Not one person in my life would accuse me of being chronically organized.
One of the places where I find it hardest to corral the chaos of my life is our family car. Living the #suburbanmomlyfe means that often our car is the equivalent of my purse when I was living the #urbanhipyoungpersonlyfe. Fifteen years ago, that purse was filled with items I *might* need, along with food and snacks, keys and lip balms, collars and anointing oils, and about a dozen click-pens, because I have a compulsive habit of stuffing one into my purse whenever I leave the house.
Our car functions in much the same way today, but is that space for three to four of us at any given moment, plus a dog who wants in on all driving adventures (aka driving the kids to school and back). It is full of all the stuff you might imagine—hot wheels, legos, leaves and sticks which we just ‘had to take home, mom,’ crushed pretzels, water bottles, click-pens under the seats (I have a problem, I know), and any and all amount of pull ups, wipes and extra clothes for us all.
Occasionally when the weather cooperates, I clean out our car, whole hog. Car seats are uninstalled and washed, rugs vacuumed, hands bravely extended under and in between seats where I am clearly pushing the limits of my gag reflex. It takes a few hours, and I spend the following week yelling at anyone who dares bring anything into it. It’s bliss.
But too often, the weather, available time, and my mood do not cooperate for such an endeavor. I have instead settled on a small habit for the in-between massive clean-ups: I must remove three items from the car every time I pull into our driveway.
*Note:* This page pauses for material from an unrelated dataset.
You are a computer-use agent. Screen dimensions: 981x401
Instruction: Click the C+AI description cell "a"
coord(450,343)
Sometimes those three items are two earrings, and a hair clip. Sometimes it includes a lunch bag, a child’s water bottle, and an empty tissue box. Once I grabbed two click-pens (sigh) and the rain boots which I wore once then stowed in the car ever since. Sometimes it’s three pieces of trash, and they get deposited in the bins outside before I can let myself in the house.
Often, nothing looks different when only three items are taken out. The car still can feel as though four people and a dog spend most of their waking moments in it. It can still overwhelm. But small acts of hope are just as holy sometimes—and just as important—as the big ones.
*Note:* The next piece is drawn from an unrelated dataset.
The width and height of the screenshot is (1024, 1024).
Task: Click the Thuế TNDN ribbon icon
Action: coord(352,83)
Coming full steam into Advent from late Pentecost, there is a sensory pleasure in moving from Ordinary Time to tinsel time in one fell weekend and swoop. It’s better for photos, and it’s emotionally satisfying in so many ways. The big reveal. The new car with the bow on it. The transformation of the angsty, gray fall season (at least here in New England) to the ‘nip in the air with anticipation’ season all at one time.
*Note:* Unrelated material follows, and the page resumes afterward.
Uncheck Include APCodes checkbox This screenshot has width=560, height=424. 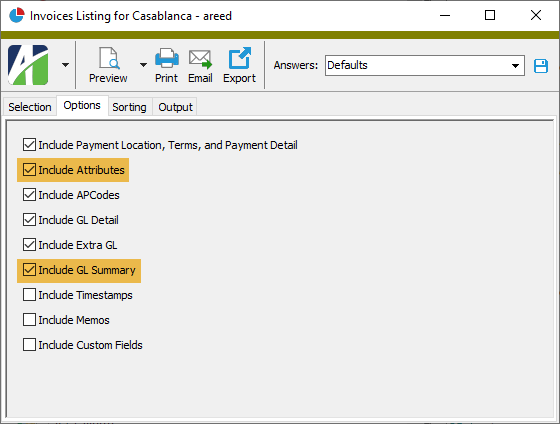[29, 195]
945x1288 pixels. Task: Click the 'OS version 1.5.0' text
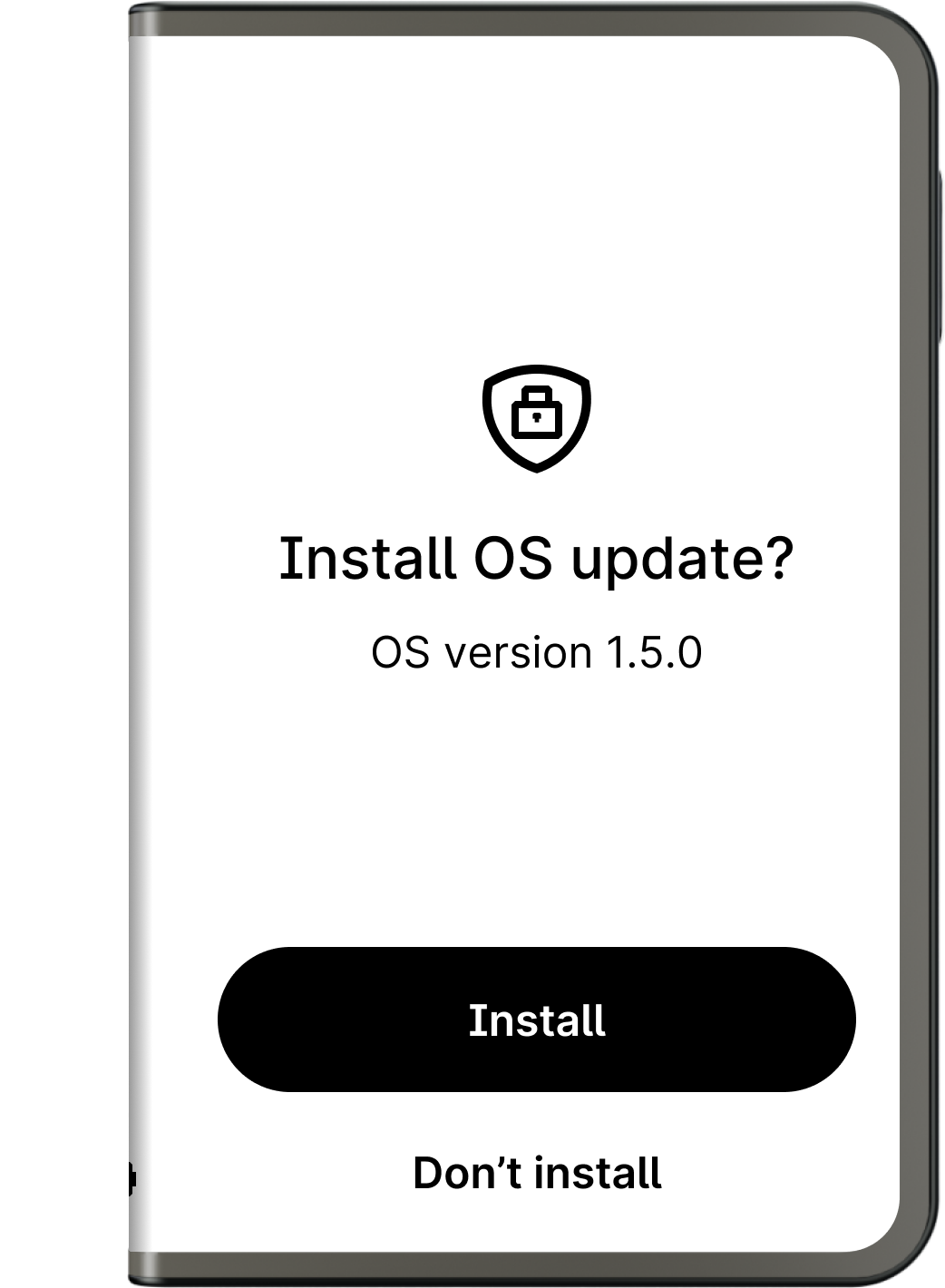click(537, 653)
But with each year, I’m wondering if Advent isn’t more about the small, chipping away at what holds us back from hope—holding us back from daring to imagine life differently, a world conformed by love, patience and possibility. The long walk to Bethlehem is still a walk, plodding along at a donkey-pace. And somehow each step brings us closer to the Christ-child, to the impossibility of God here and now and with us. Approaching the manger wasn’t done overnight—all the participants had to travel to that holy place, each step bringing them closer to what might be. None of this ‘around the world in 24hrs on a flying sled filled with presents’ for the shepherds and wise ones. Just one step after another, hopefully pointing in the direction of Bethlehem.
At moments our family chaos overwhelms—and in truth, some of it is of my children and some of it is of me. When I can’t drop everything to solve it—to bring myself to that place of socially acceptable organization—I pick up my three things: a candy wrapper, a tissue and a sock, and bring them gently into the house, where, with God’s help, I deposit them where they need to be. And in that act, incarnate a tiny spark of hope that the future will and can be different.